The British Science Association (BSA) hosted CSI Norwich, opening the doors to the public at the Norwich Science Festival (NSF) at the Forum.

This particular science event was filled with junior detectives investigating a crime scene, with the aim of educating children from key stage two upwards.

A large computer screen in the background presented four murder suspect profiles and used science to deduce who the murderer was. Volunteers dressed in white lab coats performed a series of science experiments, including DNA extraction, scientific fingerprint study and an analysis of mysterious chemicals through chromatography.

Visitors also had the opportunity to examine the suspects’ DNA sequences and deduce who they thought the murderer was.

CSI Norwich also specialised in blood typing, where four suspects blood was tested to see which suspect committed the crime.

The suspect whose blood presented more of a cloudy colour was automatically eliminated from the investigation. The Anti A solution was bound to the A antigens, alongside the B and O solutions that were discovered to have negative results.
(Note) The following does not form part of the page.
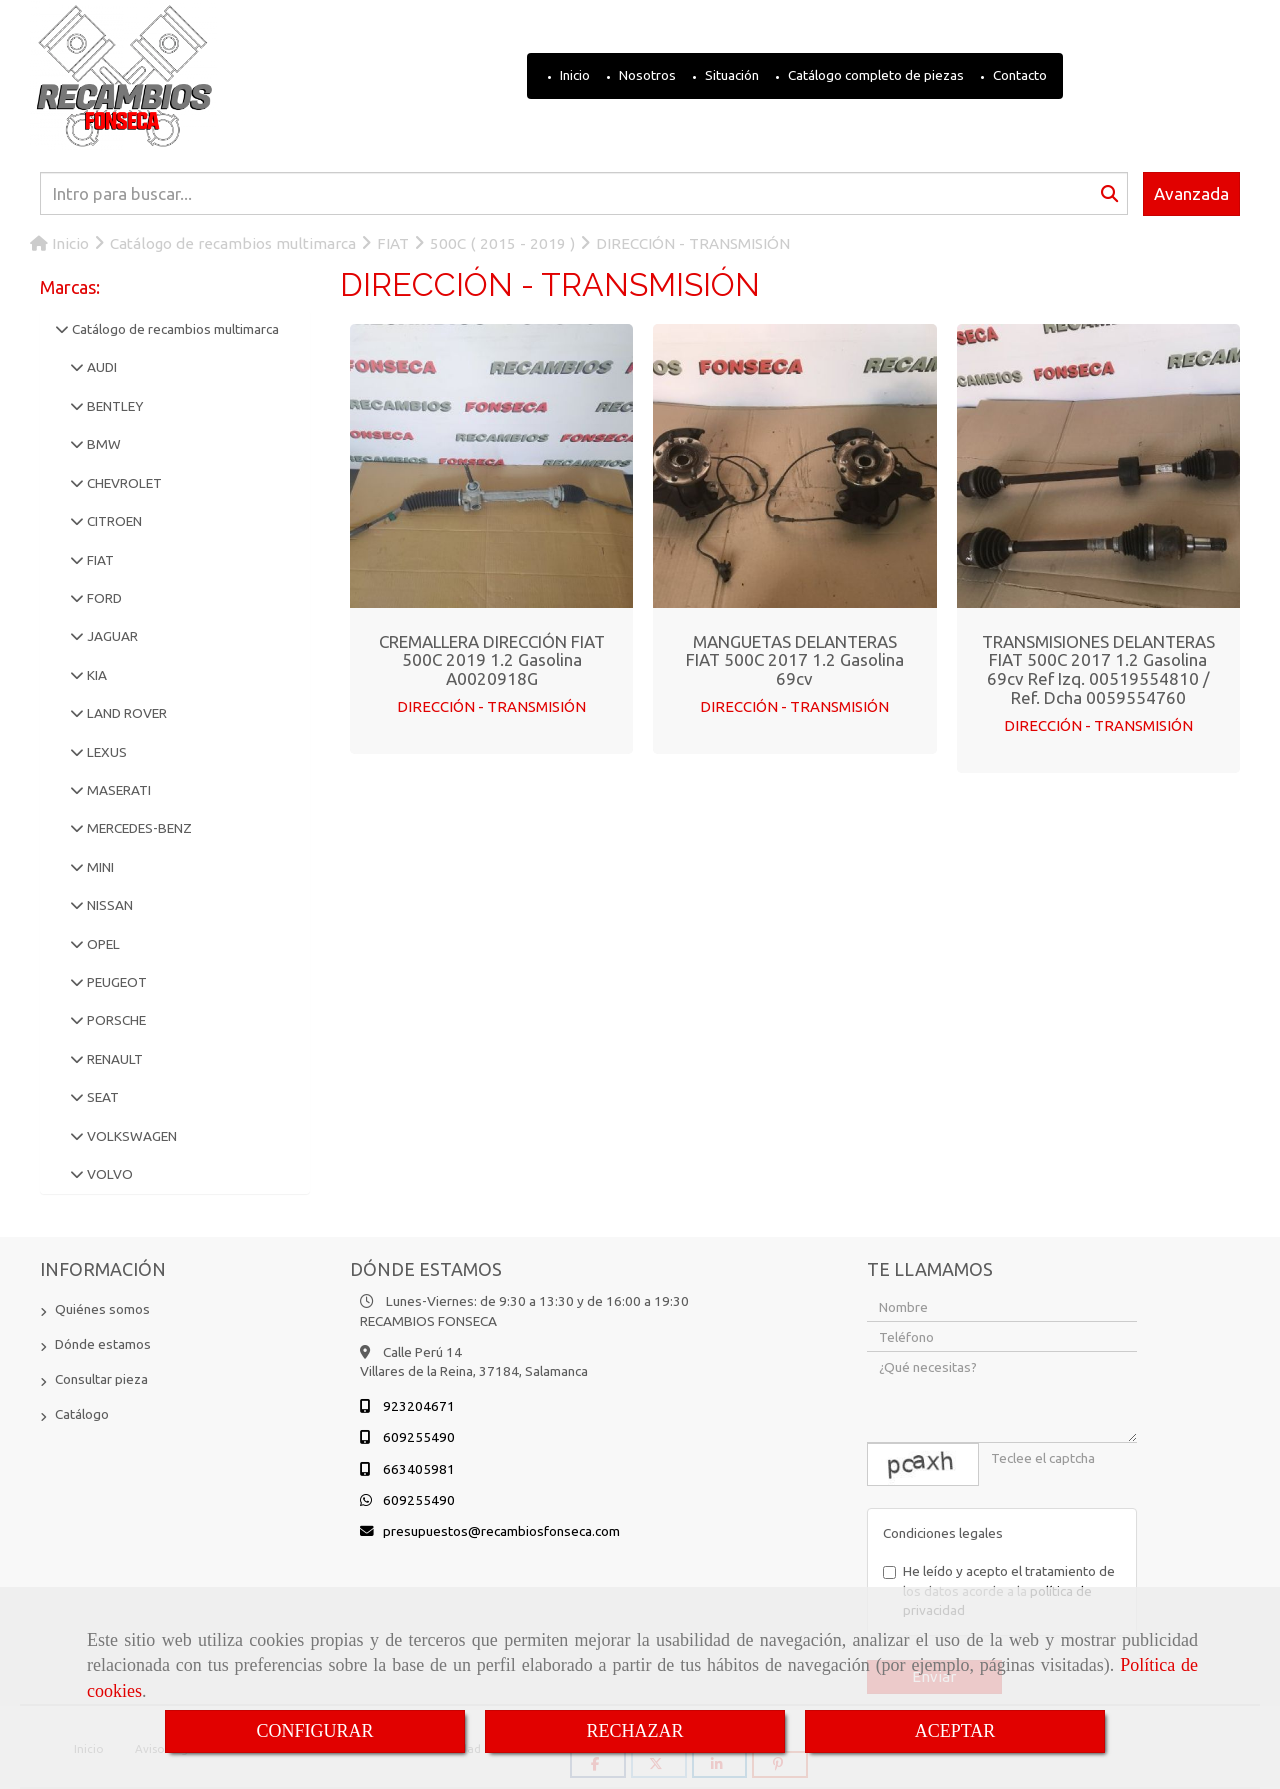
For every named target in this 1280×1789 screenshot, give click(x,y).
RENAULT (113, 1059)
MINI (99, 867)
The suspects who were found to have A antigens in their blood were more likely to be the murderers.

A former food safety researcher, Duncan Gaskin said: “CSI Norwich uses science and logic to eliminate the suspects in a crime scene. This is a model based on real forensic tests.”

Forensic testing was put into place at the various stalls, such as looking at the fabrics with all of the suspects wearing black clothes under the microscopes.

PhD scientist and Chair of BSA, Freya Varden said: “This form of forensic identification is all about science.”

She added: “To get the answers, you have to do the science.”

This particular scenario of examining the fabrics is a great way for the visitors to learn about a CSI investigation and the science and testing involved behind the scenes.